From your experience, how does the research environment in Europe differ from that in Latin America, if at all? And, how do you think EURAXESS LAC can further promote research collaborations between Europe and Latin America & the Caribbean?

The research structure and environment in Europe are completely different from the one in Latin America. With shorter PhD programmes, students in Europe tend to start research almost immediately which in turn shapes the work towards very practical applications, whereas, in LAC, research is strongly oriented in building solid theoretical knowledge. The complementarity of methods is obvious and could be very well-explored to produce outputs relevant to real-world applications yet grounded on a solid theoretical background. Visiting programmes, internships, and exchange of academics could be one of the directions to strengthen and to turn potential collaborations into a reality.

What is your life in Europe like outside the office/lab?

This is my first long-stay in Europe. I wouldn't dare generalize my experience nor the lifestyle from different countries and cities throughout Europe.

My experience in the UK has been very pleasant. Leeds is an amazing, international city with friendly people. Yorkshire men and women are strong-minded and proud people, but they are also very open to new experiences, knowledge and to foreigners. Latin America is also very well-seen in the UK.
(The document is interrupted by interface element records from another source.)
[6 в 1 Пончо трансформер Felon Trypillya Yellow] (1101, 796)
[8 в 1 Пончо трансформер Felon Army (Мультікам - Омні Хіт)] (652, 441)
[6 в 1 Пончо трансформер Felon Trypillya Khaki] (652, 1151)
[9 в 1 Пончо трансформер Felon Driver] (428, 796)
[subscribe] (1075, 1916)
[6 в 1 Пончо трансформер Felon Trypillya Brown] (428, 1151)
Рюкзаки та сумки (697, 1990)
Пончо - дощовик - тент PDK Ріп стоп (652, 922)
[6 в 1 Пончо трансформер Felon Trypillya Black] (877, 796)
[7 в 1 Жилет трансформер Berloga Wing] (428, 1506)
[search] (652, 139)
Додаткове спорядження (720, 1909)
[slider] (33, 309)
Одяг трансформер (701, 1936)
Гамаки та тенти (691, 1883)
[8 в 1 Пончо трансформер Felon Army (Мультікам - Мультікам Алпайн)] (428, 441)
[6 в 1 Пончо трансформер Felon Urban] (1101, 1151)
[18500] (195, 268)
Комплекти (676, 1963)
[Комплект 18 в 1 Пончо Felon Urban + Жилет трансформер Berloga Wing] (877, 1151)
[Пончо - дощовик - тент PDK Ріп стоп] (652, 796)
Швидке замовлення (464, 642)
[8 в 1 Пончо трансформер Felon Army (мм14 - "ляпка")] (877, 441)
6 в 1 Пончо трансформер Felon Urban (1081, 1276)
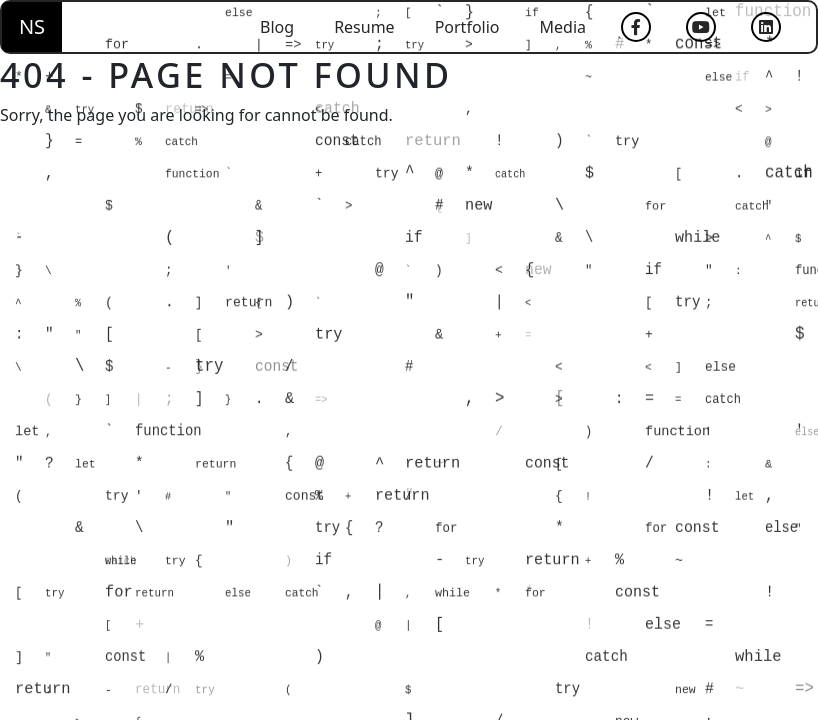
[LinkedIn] (766, 27)
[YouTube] (701, 27)
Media (563, 27)
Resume (364, 27)
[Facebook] (636, 27)
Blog (277, 27)
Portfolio (467, 27)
Nonetheless, regardless of where you go, try to experience life, the customs and meet locals.

Do you have any advice for young researchers from LAC who are considering applying for a Marie Skłodowska-Curie Fellowship?

Please, go for it! A good researcher in Brazil and Latin America is a good researcher anywhere in the world. In LAC, academy strongly focuses on the foundation rather than application, hence it is very likely that you have a solid theoretical background. In any case, the five-ish PhD programme forms excellent researchers capable of doing high-impact research in Europe. Make use of your strengths and seek for European academics who are doing excellent work that relates and complements your expertise.

Don't think small. Make an ambitious research plan together with your mentor. The MSCA is looking for innovative, ground-breaking research.

Time to grow. The European Commission takes very seriously your development as a researcher. You should look at your own research and figure what would take to place you as a leading researcher in your field. Make sure to include that as training in your proposal. Learn from others. Seek other alumni and academics who have successfully or unsuccessfully applied for the MSCA. Appreciate their advice and learn from their mistakes.

Finally, what’s next for you?

I am about to finish my fellowship tenure in the next couple of months. It is never an easy process to decide what to do next. The MSCA, however, opened many doors for me, which made the process easier (though, not less stressful!). Fortunately, I have a couple of Lecture position offers in the UK. I was also offered a prestigious research-oriented position in a leading European group in Germany. I should decide in the next couple of weeks. But, in the short- mid-term, I should stay and contribute to the European research community. In the long-term future, I picture myself back in Brazil, yet I still have to strengthen my position if I want to make a real difference back home.